Srivastava, Anshul; Hanig, Joseph P.
Afiliación
  • Srivastava A; Center for Drug Evaluation and Research, US Food and Drug Administration, Silver Spring, Maryland, USA.
  • Hanig JP; Center for Drug Evaluation and Research, US Food and Drug Administration, Silver Spring, Maryland, USA.
J Appl Toxicol ; 41(7): 996-1006, 2021 07.
Article en En | MEDLINE | ID: mdl-33140470
ABSTRACT
Neurotoxicity studies are important in the preclinical stages of drug development process, because exposure to certain compounds that may enter the brain across a permeable blood brain barrier damages neurons and other supporting cells such as astrocytes. This could, in turn, lead to various neurological disorders such as Parkinson's or Huntington's disease as well as various dementias.
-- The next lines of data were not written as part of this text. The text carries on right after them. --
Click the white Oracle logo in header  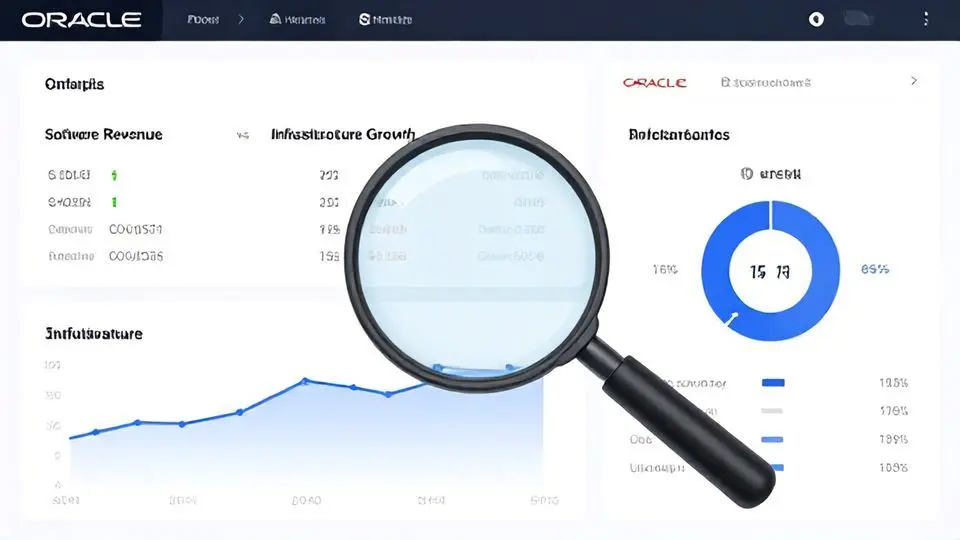[81, 20]
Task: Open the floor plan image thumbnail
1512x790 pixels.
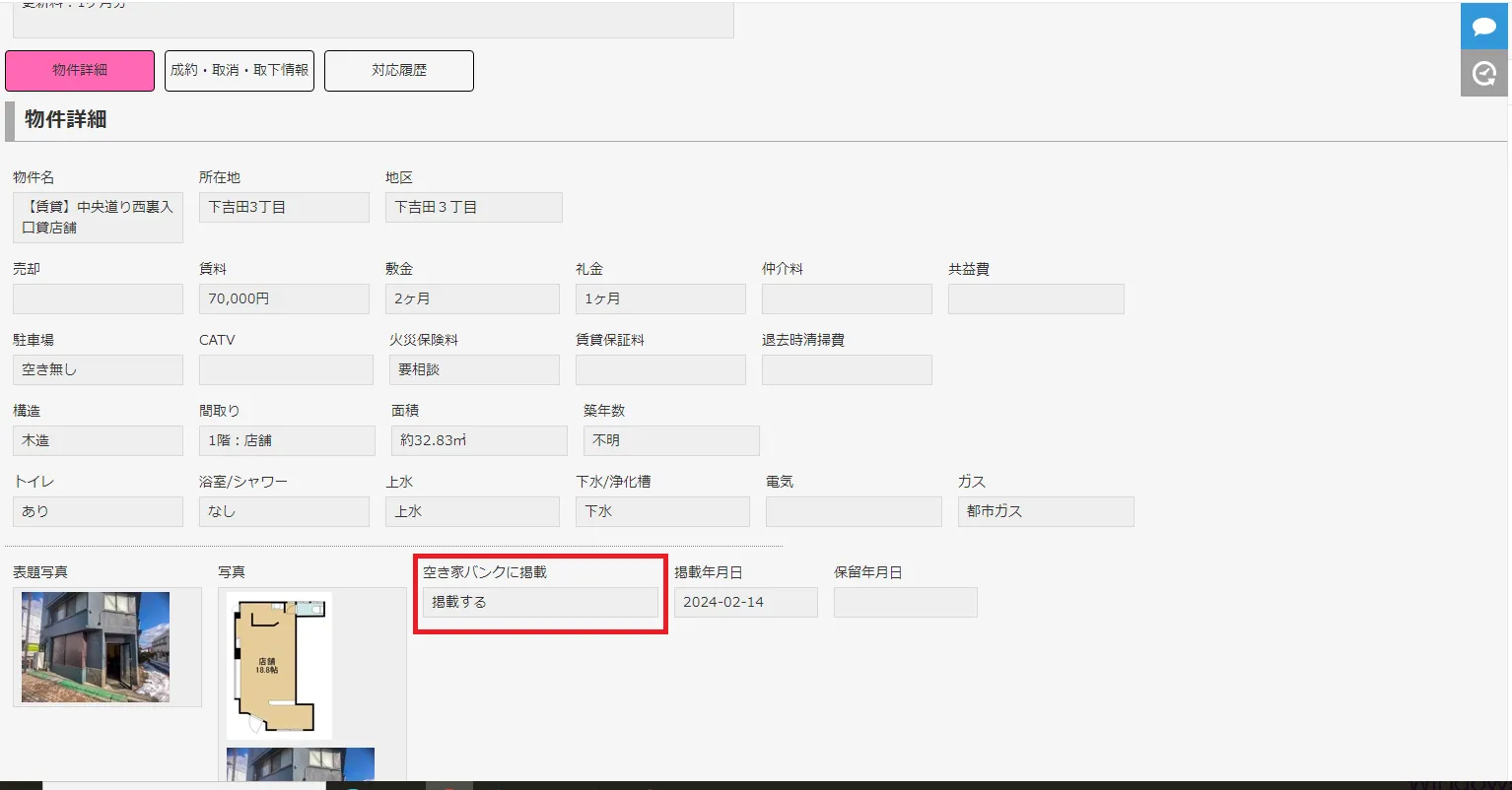Action: click(279, 665)
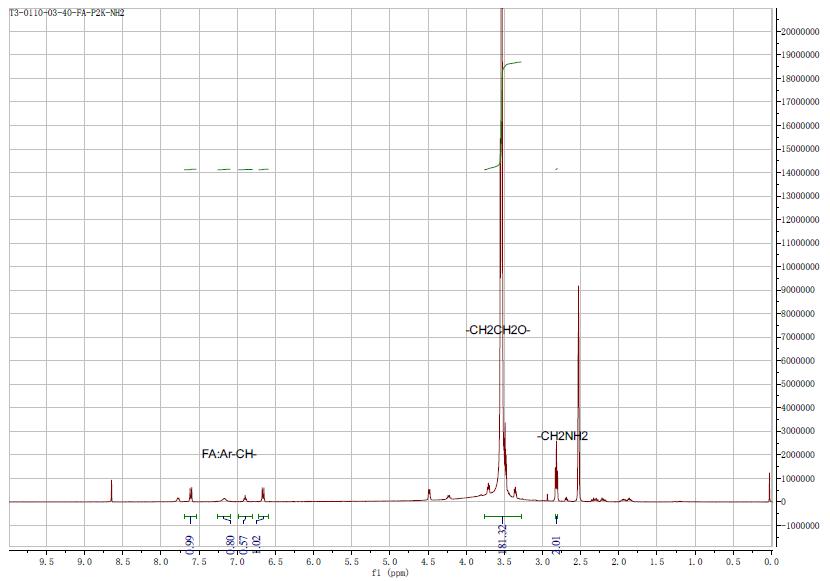Click the doublet peak near 7.6 ppm
The height and width of the screenshot is (581, 830).
point(190,492)
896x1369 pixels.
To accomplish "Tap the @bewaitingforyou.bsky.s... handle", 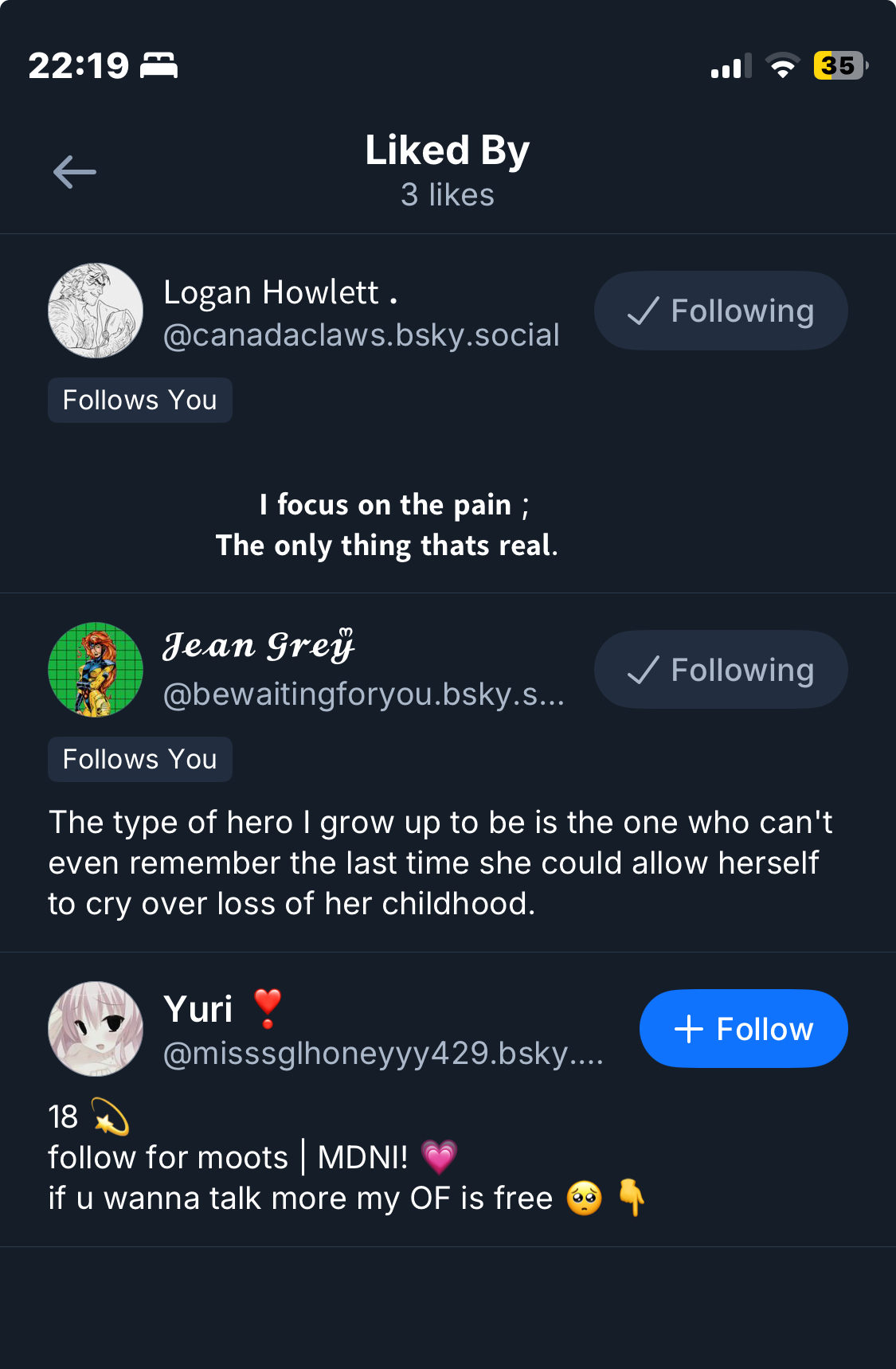I will coord(363,694).
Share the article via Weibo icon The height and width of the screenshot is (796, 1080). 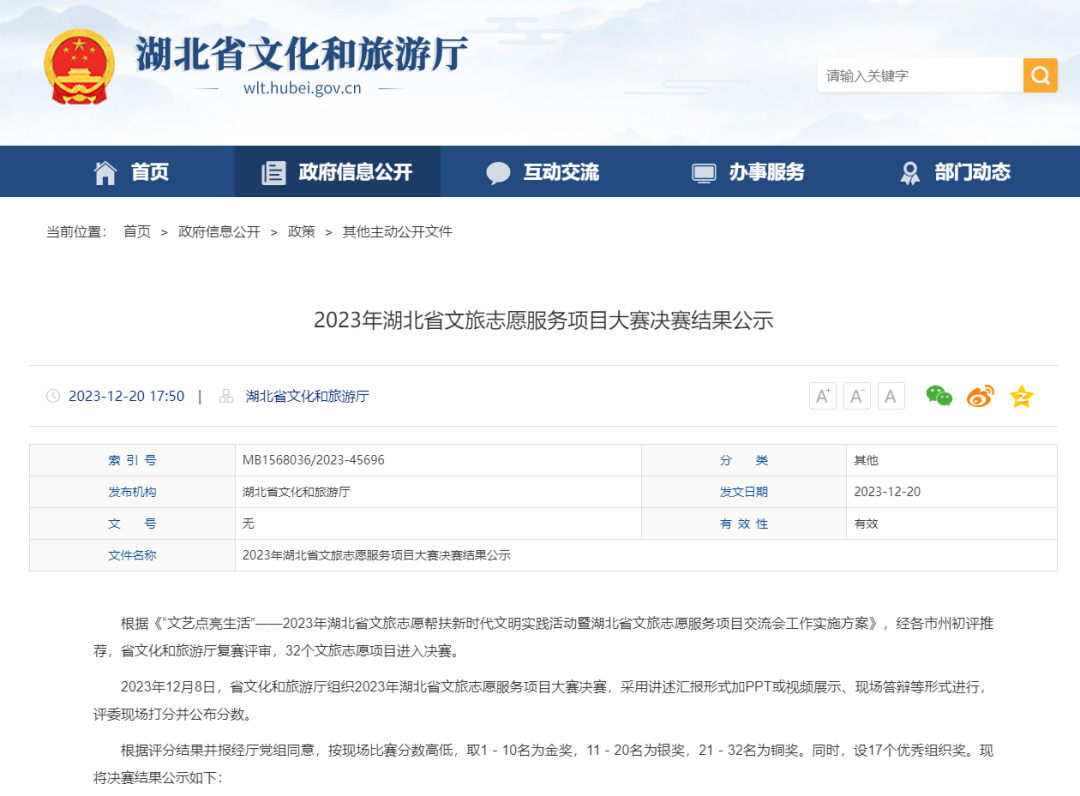coord(979,396)
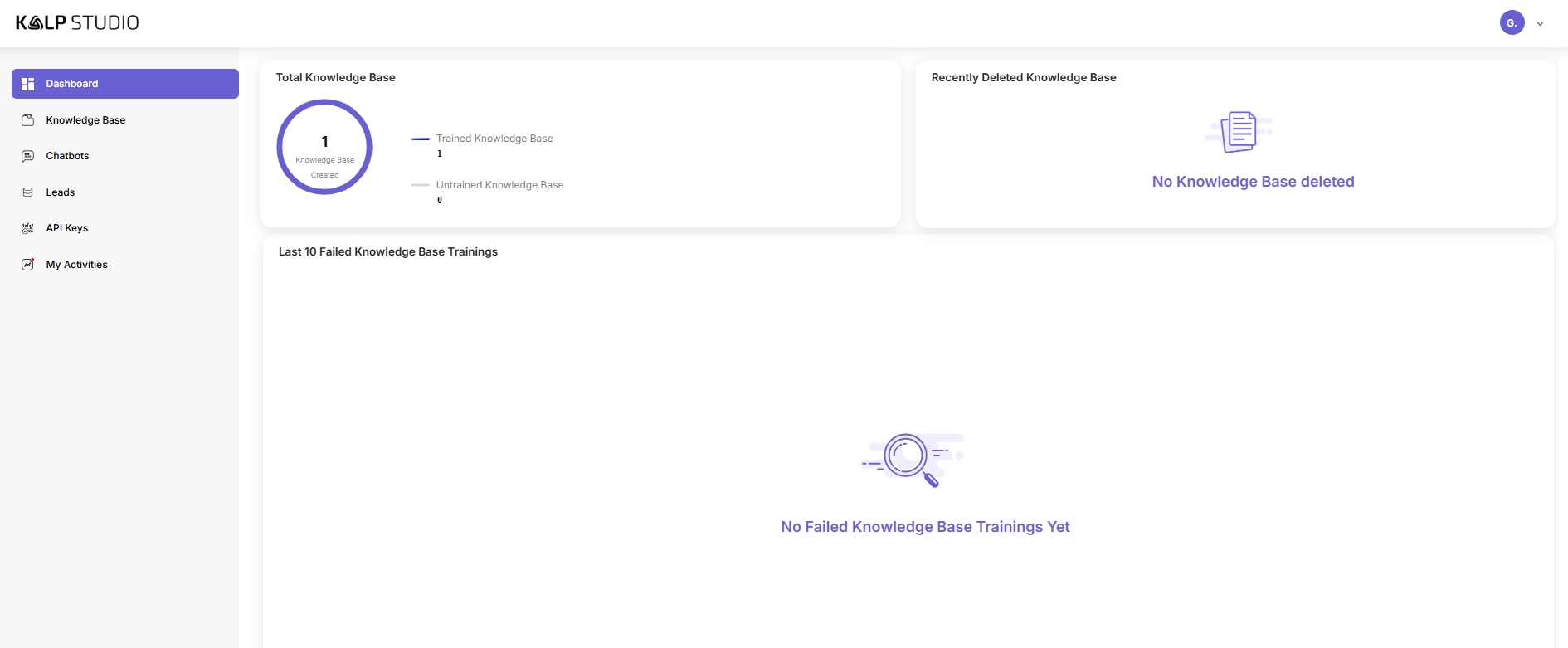This screenshot has width=1568, height=648.
Task: Click the Kalp Studio logo
Action: click(x=77, y=23)
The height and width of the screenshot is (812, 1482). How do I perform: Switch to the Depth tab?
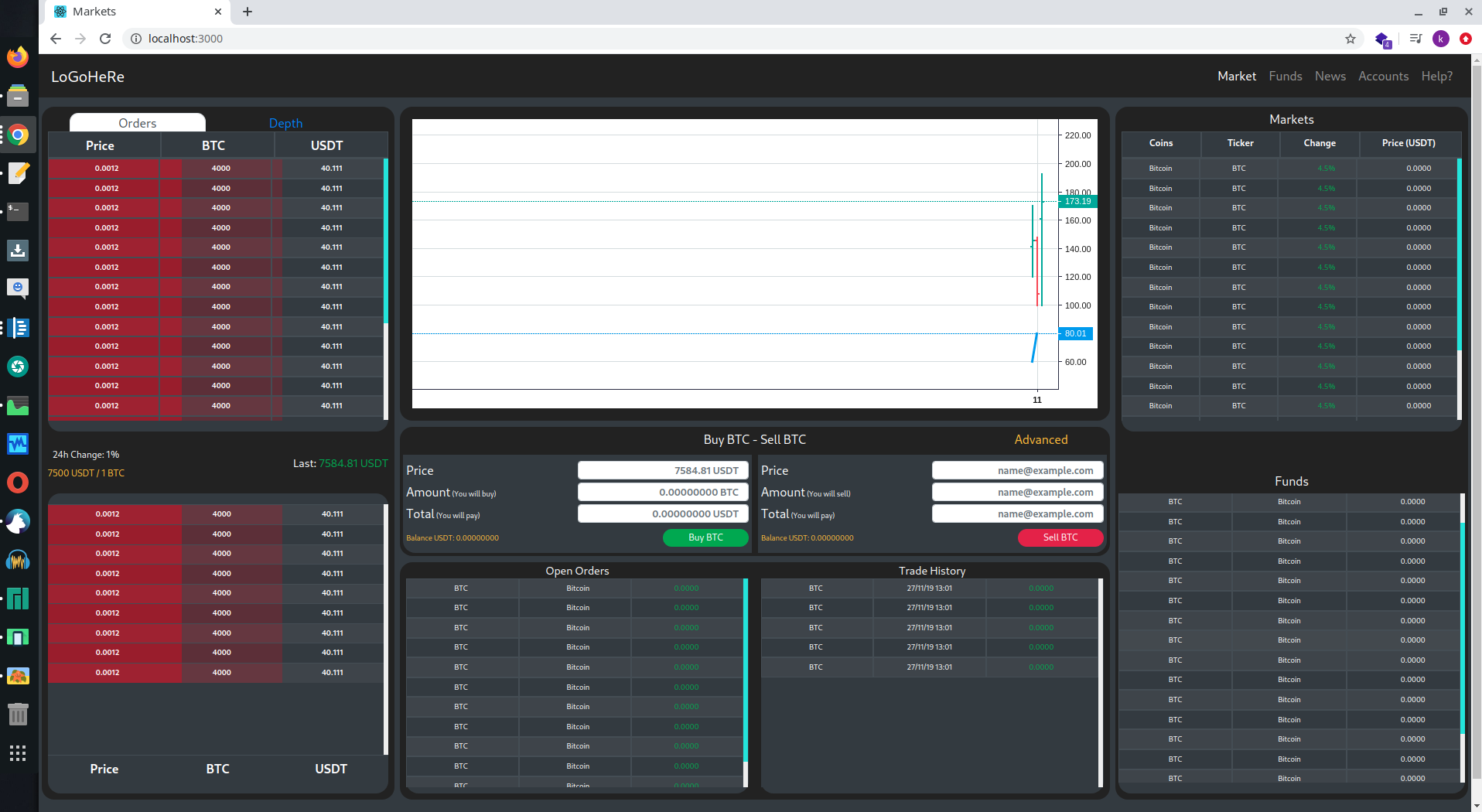(x=285, y=123)
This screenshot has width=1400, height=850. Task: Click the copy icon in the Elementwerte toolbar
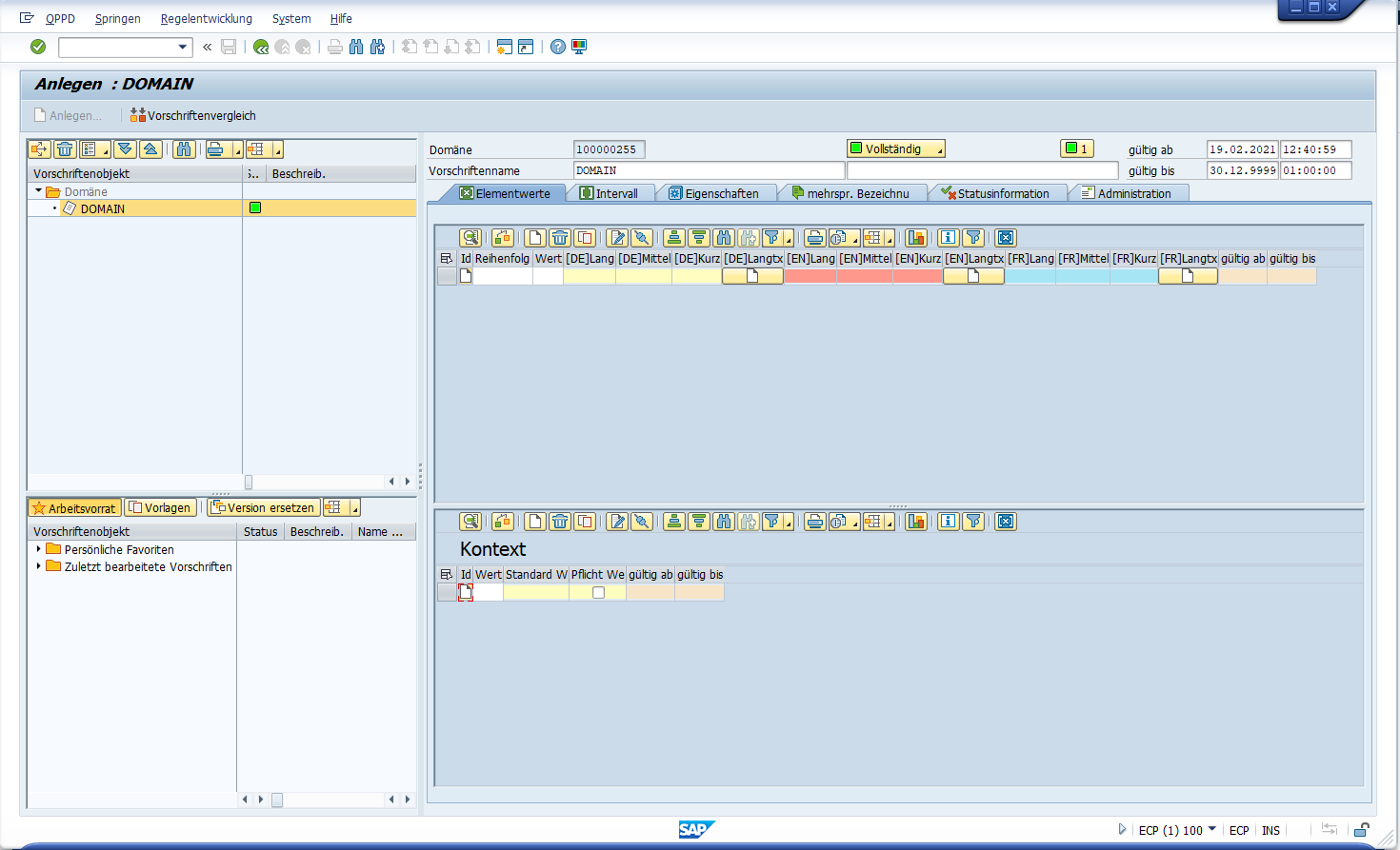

Toxicity assessment is often done by pathologists after these exposures by qualitatively or semiquantitatively grading the severity of neurotoxicity in histopathology slides. Quantification of the extent of neurotoxicity supports qualitative histopathological analysis and provides a better understanding of the global extent of brain damage. Stereological techniques such as the utilization of an optical fractionator provide an unbiased quantification of the neuronal damage; however, the process is time-consuming. Advent of whole slide imaging (WSI) introduced digital image analysis which made quantification of neurotoxicity automated, faster and with reduced bias, making statistical comparisons possible. Although automated to a certain level, simple digital image analysis requires manual efforts of experts which is time-consuming and limits analysis of large datasets. Digital image analysis coupled with a deep learning artificial intelligence model provides a good alternative solution to time-consuming stereological and simple digital analysis. Deep learning models could be trained to identify damaged or dead neurons in an automated fashion. This review has focused on and discusses studies demonstrating the role of deep learning in segmentation of brain regions, toxicity detection and quantification of degenerated neurons as well as the estimation of area/volume of degeneration.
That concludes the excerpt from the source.